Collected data
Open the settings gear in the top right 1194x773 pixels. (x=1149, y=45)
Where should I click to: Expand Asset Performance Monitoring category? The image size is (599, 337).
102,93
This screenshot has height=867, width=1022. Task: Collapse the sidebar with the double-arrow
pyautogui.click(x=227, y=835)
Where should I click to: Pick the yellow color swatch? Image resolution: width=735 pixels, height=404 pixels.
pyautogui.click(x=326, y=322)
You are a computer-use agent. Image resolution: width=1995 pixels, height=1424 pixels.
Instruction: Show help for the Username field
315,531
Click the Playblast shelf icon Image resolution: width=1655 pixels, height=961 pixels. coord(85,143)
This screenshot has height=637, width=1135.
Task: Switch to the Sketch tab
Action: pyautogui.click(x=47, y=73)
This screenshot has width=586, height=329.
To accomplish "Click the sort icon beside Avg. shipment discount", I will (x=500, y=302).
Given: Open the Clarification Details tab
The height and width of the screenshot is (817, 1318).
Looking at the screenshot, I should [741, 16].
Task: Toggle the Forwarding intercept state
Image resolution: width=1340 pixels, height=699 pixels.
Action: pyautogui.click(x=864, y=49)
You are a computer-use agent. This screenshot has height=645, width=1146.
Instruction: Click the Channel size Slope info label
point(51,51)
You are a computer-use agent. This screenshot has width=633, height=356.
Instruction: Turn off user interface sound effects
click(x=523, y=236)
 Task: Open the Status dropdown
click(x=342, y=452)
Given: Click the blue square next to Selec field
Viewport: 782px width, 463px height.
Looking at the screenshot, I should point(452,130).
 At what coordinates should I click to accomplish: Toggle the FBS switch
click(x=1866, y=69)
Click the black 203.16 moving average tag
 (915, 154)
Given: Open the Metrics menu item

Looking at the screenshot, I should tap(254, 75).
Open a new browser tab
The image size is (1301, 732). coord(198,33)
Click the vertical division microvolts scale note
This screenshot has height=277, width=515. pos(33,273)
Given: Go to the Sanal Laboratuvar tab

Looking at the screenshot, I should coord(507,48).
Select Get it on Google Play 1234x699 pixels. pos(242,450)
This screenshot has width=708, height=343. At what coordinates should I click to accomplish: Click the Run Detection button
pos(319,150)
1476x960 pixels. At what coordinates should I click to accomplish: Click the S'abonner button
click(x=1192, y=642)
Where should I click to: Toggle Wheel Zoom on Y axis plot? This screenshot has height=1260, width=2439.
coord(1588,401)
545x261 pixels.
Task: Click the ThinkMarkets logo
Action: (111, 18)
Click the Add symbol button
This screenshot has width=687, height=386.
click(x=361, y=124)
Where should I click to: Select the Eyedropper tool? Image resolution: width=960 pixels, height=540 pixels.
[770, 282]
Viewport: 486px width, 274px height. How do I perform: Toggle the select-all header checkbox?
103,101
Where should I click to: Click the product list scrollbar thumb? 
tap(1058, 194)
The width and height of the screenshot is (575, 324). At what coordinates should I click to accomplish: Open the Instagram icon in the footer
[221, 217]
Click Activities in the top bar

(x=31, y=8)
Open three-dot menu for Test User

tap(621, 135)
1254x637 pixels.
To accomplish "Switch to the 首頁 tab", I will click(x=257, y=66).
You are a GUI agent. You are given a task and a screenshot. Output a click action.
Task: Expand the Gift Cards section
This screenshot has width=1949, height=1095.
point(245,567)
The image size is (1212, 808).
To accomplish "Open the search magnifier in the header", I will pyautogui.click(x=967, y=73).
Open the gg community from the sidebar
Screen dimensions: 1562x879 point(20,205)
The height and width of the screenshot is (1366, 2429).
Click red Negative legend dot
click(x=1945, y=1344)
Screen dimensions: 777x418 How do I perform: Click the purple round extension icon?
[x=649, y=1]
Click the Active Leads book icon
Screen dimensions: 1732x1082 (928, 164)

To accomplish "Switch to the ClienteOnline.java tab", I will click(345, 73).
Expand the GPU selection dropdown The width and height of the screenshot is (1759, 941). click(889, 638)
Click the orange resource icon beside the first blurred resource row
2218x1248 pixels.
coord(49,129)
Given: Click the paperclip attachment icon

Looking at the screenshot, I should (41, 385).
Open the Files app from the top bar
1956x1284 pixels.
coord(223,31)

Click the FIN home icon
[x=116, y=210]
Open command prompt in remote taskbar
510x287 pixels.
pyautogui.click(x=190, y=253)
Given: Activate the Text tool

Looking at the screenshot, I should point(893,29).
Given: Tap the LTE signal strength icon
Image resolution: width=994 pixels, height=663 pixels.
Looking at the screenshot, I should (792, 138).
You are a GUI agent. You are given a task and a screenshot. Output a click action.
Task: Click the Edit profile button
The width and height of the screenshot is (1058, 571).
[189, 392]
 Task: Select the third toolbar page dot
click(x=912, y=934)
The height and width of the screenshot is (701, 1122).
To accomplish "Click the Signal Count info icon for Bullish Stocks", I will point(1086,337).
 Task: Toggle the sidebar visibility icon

■ What is needed: In full and without alteration, repeat the records.

■ Task solution:
Open the settings gear in the top right 1194x773 pixels. (x=1149, y=45)
Where should I click to: Expand Asset Performance Monitoring category? The image size is (599, 337).
102,93
This screenshot has height=867, width=1022. Task: Collapse the sidebar with the double-arrow
pyautogui.click(x=227, y=835)
Where should I click to: Pick the yellow color swatch? Image resolution: width=735 pixels, height=404 pixels.
pyautogui.click(x=326, y=322)
You are a computer-use agent. Image resolution: width=1995 pixels, height=1424 pixels.
Instruction: Show help for the Username field
315,531
Click the Playblast shelf icon Image resolution: width=1655 pixels, height=961 pixels. coord(85,143)
This screenshot has height=637, width=1135.
Task: Switch to the Sketch tab
Action: pyautogui.click(x=47, y=73)
This screenshot has width=586, height=329.
To accomplish "Click the sort icon beside Avg. shipment discount", I will (x=500, y=302).
Given: Open the Clarification Details tab
The height and width of the screenshot is (817, 1318).
Looking at the screenshot, I should [741, 16].
Task: Toggle the Forwarding intercept state
Image resolution: width=1340 pixels, height=699 pixels.
Action: pyautogui.click(x=864, y=49)
You are a computer-use agent. This screenshot has height=645, width=1146.
Instruction: Click the Channel size Slope info label
point(51,51)
You are a computer-use agent. This screenshot has width=633, height=356.
Instruction: Turn off user interface sound effects
click(x=523, y=236)
 Task: Open the Status dropdown
click(x=342, y=452)
Given: Click the blue square next to Selec field
Viewport: 782px width, 463px height.
Looking at the screenshot, I should point(452,130).
 At what coordinates should I click to accomplish: Toggle the FBS switch
click(x=1866, y=69)
Click the black 203.16 moving average tag
 (915, 154)
Given: Open the Metrics menu item

Looking at the screenshot, I should tap(254, 75).
Open a new browser tab
The image size is (1301, 732). coord(198,33)
Click the vertical division microvolts scale note
This screenshot has height=277, width=515. pos(33,273)
Given: Go to the Sanal Laboratuvar tab

Looking at the screenshot, I should coord(507,48).
Select Get it on Google Play 1234x699 pixels. pos(242,450)
This screenshot has width=708, height=343. At what coordinates should I click to accomplish: Click the Run Detection button
pos(319,150)
1476x960 pixels. At what coordinates should I click to accomplish: Click the S'abonner button
click(x=1192, y=642)
Where should I click to: Toggle Wheel Zoom on Y axis plot? This screenshot has height=1260, width=2439.
coord(1588,401)
545x261 pixels.
Task: Click the ThinkMarkets logo
Action: (111, 18)
Click the Add symbol button
This screenshot has width=687, height=386.
click(x=361, y=124)
Where should I click to: Select the Eyedropper tool? Image resolution: width=960 pixels, height=540 pixels.
[770, 282]
Viewport: 486px width, 274px height. How do I perform: Toggle the select-all header checkbox?
103,101
Where should I click to: Click the product list scrollbar thumb? 
tap(1058, 194)
The width and height of the screenshot is (575, 324). At what coordinates should I click to accomplish: Open the Instagram icon in the footer
[221, 217]
Click Activities in the top bar

(x=31, y=8)
Open three-dot menu for Test User

tap(621, 135)
1254x637 pixels.
To accomplish "Switch to the 首頁 tab", I will click(x=257, y=66).
You are a GUI agent. You are given a task and a screenshot. Output a click action.
Task: Expand the Gift Cards section
This screenshot has width=1949, height=1095.
point(245,567)
The image size is (1212, 808).
To accomplish "Open the search magnifier in the header", I will pyautogui.click(x=967, y=73).
Open the gg community from the sidebar
Screen dimensions: 1562x879 point(20,205)
The height and width of the screenshot is (1366, 2429).
Click red Negative legend dot
click(x=1945, y=1344)
Screen dimensions: 777x418 How do I perform: Click the purple round extension icon?
[x=649, y=1]
Click the Active Leads book icon
Screen dimensions: 1732x1082 (928, 164)

To accomplish "Switch to the ClienteOnline.java tab", I will click(345, 73).
Expand the GPU selection dropdown The width and height of the screenshot is (1759, 941). click(889, 638)
Click the orange resource icon beside the first blurred resource row
2218x1248 pixels.
coord(49,129)
Given: Click the paperclip attachment icon

Looking at the screenshot, I should (41, 385).
Open the Files app from the top bar
1956x1284 pixels.
coord(223,31)

Click the FIN home icon
[x=116, y=210]
Open command prompt in remote taskbar
510x287 pixels.
pyautogui.click(x=190, y=253)
Given: Activate the Text tool

Looking at the screenshot, I should point(893,29).
Given: Tap the LTE signal strength icon
Image resolution: width=994 pixels, height=663 pixels.
Looking at the screenshot, I should (792, 138).
You are a GUI agent. You are given a task and a screenshot. Output a click action.
Task: Click the Edit profile button
The width and height of the screenshot is (1058, 571).
[189, 392]
 Task: Select the third toolbar page dot
click(x=912, y=934)
The height and width of the screenshot is (701, 1122).
To accomplish "Click the Signal Count info icon for Bullish Stocks", I will point(1086,337).
 Task: Toggle the sidebar visibility icon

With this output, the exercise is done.